As usual, I always blew this off as something my brain was doing. Some sort of coping mechanism I'd developed. It wasn't until my thirties that I started to get an inkling of what she is. I had no idea what her name was, but the name “Sara” was really sticking in my head, and that's what I started calling her.

I learned that I could call to her, just before going to sleep, and at some point in the night she would visit me. Sometimes just for a moment, to acknowledge that she'd heard me, and then she's gone. The first such instance of this, the first time I called her, I was dreaming about being on a road trip, and at some point I found myself sitting in the passenger seat of a red sports car. Sara was driving, very fast. She had long hair, which stuck out because the time before that, she had very short “boy cut” style hair. She was wearing a short red dress and knee-high black boots.

Sara told me that she was just saying “hi”. Then she pulled my head over to her and kissed my left temple, and then the dream very quickly moved on, morphing into something else entirely different, as dreams do, and Sara was gone. That part though, riding in the car with her, is all that I remember with any clarity.

In all of these dreams, Sara has a presence to her. It's a feeling that is very distinct, very recognizable, and very her. As I said, she has poked me during the day, while I'm awake, but very rarely. She may have done so a few times when I was younger, but I may not have recognized that it was her at the time.

During these instances, I feel a very strong push in my head. An inclination to do something, or say something, but sometimes I hear her talking to me. When this has happened, I have felt that presence I mentioned, just for a moment.

The last time she visited me during the day, was the summer of 2023. My partner and I were travelling through Oregon. It was getting late, the sun was going down, and we were trying to locate a campground near Diamond Lake. We turned off of the main highway, onto a road that had clearly not been well maintained in quite some time. The pavement was uneven, and full of cracks and potholes. Every sign we passed was covered in plastic. If you've ever seen Forest Service signs covered in what looks like large garbage bags, you know the ones I'm talking about.

We'd only been on that road for a few minutes, when I began to get uneasy. The further we went, the worse it got, until finally, I heard a very distinct voice in my head, and I felt Sara. What she said was very clear, and her tone was very insistent.

“Turn around. Turn around NOW.”

I braked harder than I'm normally comfortable doing when pulling our little camper, veered off the road, and did a wide U-turn. When we were headed the other direction, I laid on the gas pedal, with that feeling of danger still very strong. My partner said, “I take it this road is creeping you out too.”

That feeling subsided as we pulled back on to the highway. I have no idea what was down that road, but I'm sure I was better off not finding out.

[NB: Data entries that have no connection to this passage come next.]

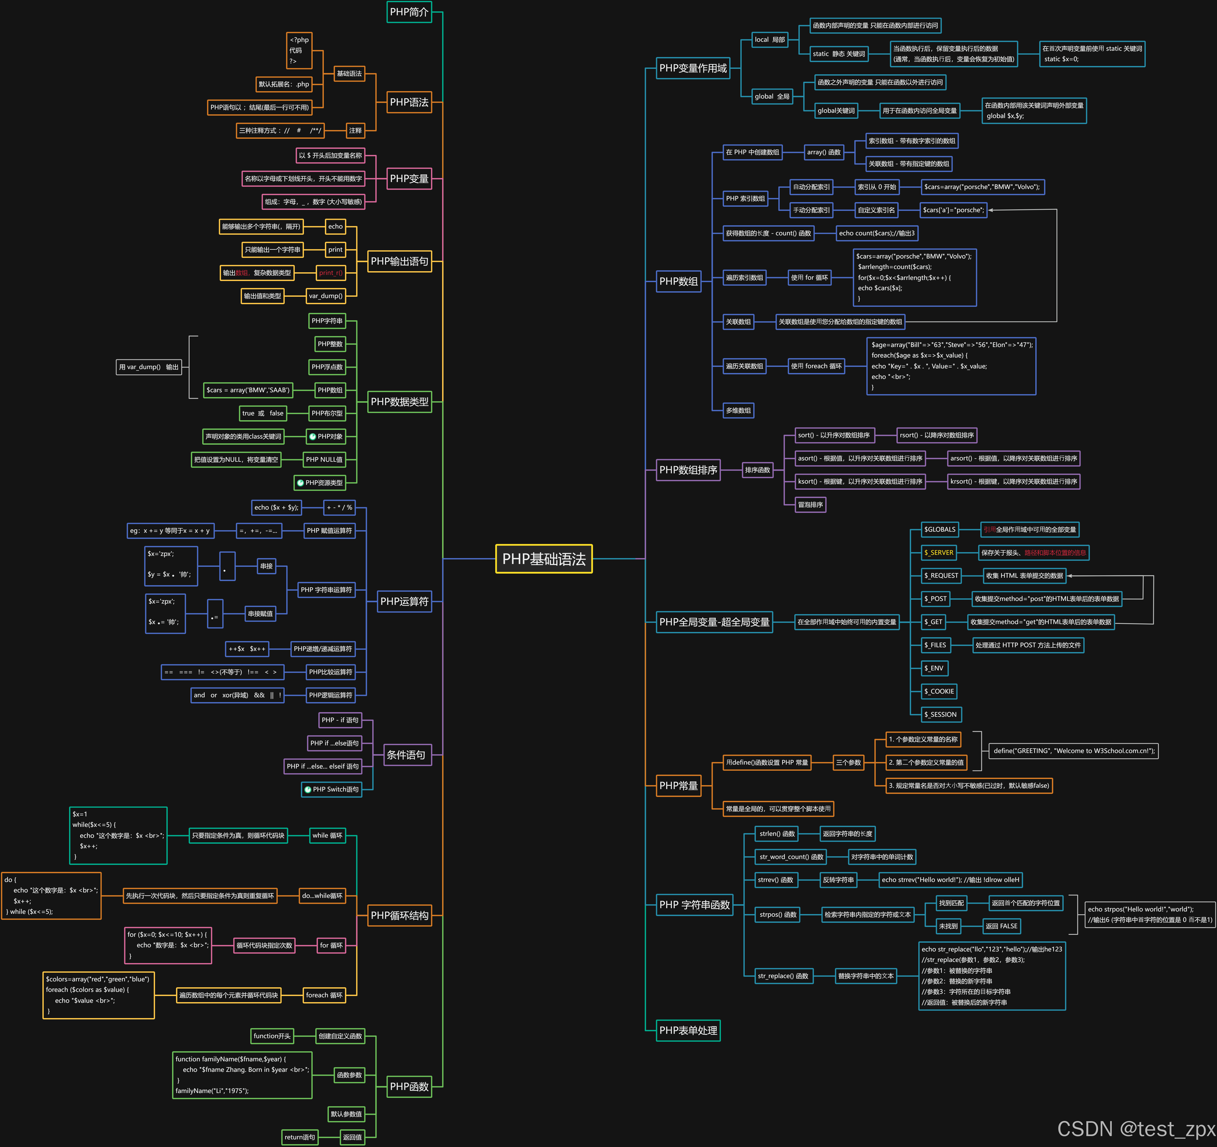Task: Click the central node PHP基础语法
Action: [x=544, y=559]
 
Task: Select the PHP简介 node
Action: [x=409, y=12]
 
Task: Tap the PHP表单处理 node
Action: [x=688, y=1030]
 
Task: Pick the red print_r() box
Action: [x=331, y=273]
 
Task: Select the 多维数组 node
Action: [x=738, y=410]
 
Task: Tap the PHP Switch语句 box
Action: [x=332, y=789]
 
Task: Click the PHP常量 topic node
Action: [x=678, y=786]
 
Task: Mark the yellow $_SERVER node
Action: [x=938, y=552]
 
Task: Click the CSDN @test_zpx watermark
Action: [x=1136, y=1129]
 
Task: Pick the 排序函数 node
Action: [x=757, y=470]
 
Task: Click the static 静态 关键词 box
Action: [x=839, y=54]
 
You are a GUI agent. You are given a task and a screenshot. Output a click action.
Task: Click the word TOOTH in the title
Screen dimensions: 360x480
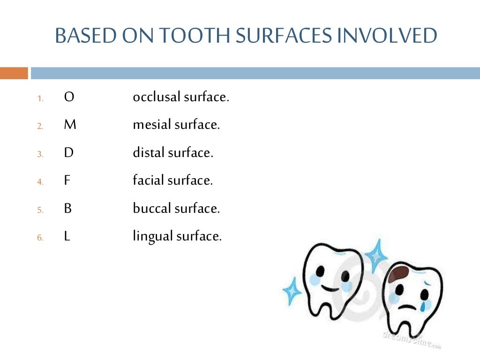tap(194, 36)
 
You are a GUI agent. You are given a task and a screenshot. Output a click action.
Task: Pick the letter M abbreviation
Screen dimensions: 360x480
tap(70, 125)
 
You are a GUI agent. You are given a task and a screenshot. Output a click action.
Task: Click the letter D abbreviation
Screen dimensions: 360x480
tap(68, 153)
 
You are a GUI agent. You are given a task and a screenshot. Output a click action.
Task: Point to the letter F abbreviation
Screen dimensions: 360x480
tap(67, 180)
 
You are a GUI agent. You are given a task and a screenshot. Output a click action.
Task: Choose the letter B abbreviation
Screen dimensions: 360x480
tap(68, 209)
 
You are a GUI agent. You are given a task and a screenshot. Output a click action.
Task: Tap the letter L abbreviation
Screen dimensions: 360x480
tap(67, 236)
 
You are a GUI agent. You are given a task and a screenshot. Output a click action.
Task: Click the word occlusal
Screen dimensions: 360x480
tap(157, 98)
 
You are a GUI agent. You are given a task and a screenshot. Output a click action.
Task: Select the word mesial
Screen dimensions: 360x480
tap(152, 125)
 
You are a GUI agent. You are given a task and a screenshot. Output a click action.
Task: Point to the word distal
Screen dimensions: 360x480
tap(149, 153)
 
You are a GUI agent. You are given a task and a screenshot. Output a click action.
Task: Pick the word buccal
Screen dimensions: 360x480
tap(152, 209)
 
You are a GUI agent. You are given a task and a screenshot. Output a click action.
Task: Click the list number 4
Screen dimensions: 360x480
tap(40, 182)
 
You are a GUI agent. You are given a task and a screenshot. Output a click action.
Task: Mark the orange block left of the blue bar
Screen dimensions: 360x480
tap(14, 73)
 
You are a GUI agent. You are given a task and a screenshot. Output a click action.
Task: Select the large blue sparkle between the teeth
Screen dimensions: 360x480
tap(376, 256)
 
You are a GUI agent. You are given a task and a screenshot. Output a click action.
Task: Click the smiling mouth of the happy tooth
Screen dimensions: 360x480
tap(331, 288)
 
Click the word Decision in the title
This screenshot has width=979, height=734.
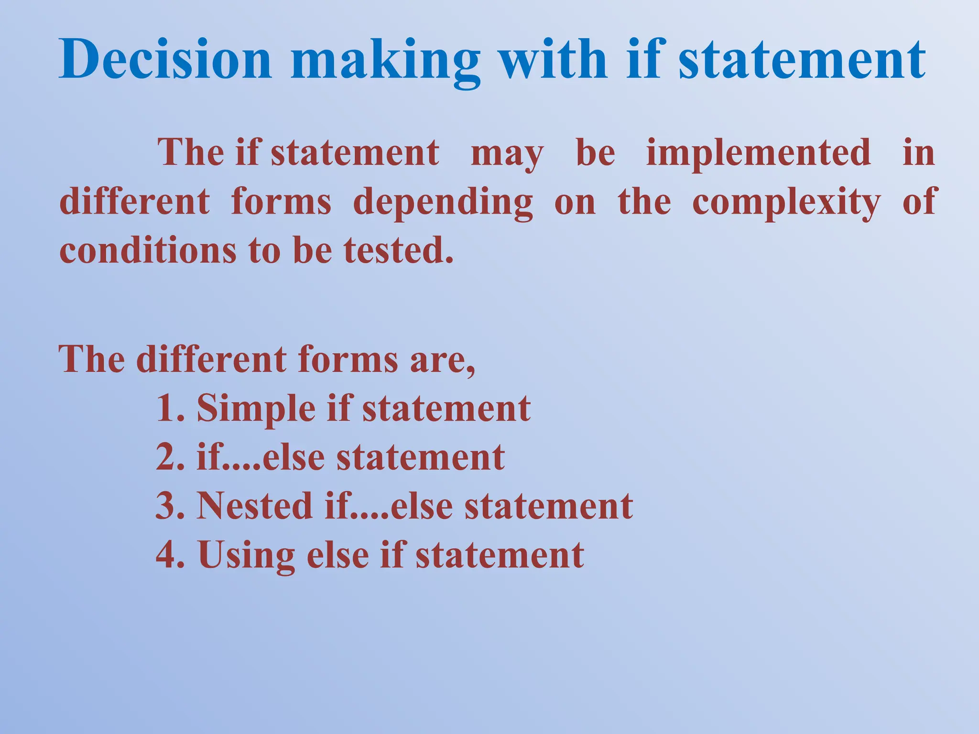(x=165, y=60)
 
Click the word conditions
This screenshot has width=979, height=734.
(x=147, y=250)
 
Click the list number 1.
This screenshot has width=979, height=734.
(x=166, y=409)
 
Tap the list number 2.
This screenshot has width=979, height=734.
(x=167, y=458)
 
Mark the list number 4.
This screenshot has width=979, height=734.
(x=167, y=555)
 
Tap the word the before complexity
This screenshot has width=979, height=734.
(x=644, y=202)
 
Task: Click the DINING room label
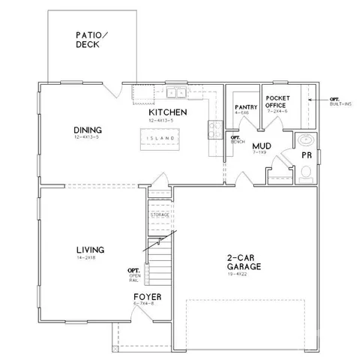88,129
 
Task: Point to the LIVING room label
89,250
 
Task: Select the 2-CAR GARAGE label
244,262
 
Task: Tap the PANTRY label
246,107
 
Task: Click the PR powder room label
306,154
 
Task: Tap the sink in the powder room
306,140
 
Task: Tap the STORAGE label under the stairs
160,214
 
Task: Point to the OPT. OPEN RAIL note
134,274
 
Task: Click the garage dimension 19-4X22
244,274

I have several theories about who Sara might be. She may have once been a relative, probably way back up the family line, long before my parents, or my grandparents were born. Or, in one of my previous lives, we may have been married or otherwise coupled. It's also entirely possible that both scenarios are true. In any case, in this life, she's been taking care of me for as long as I can remember, and I definitely know her.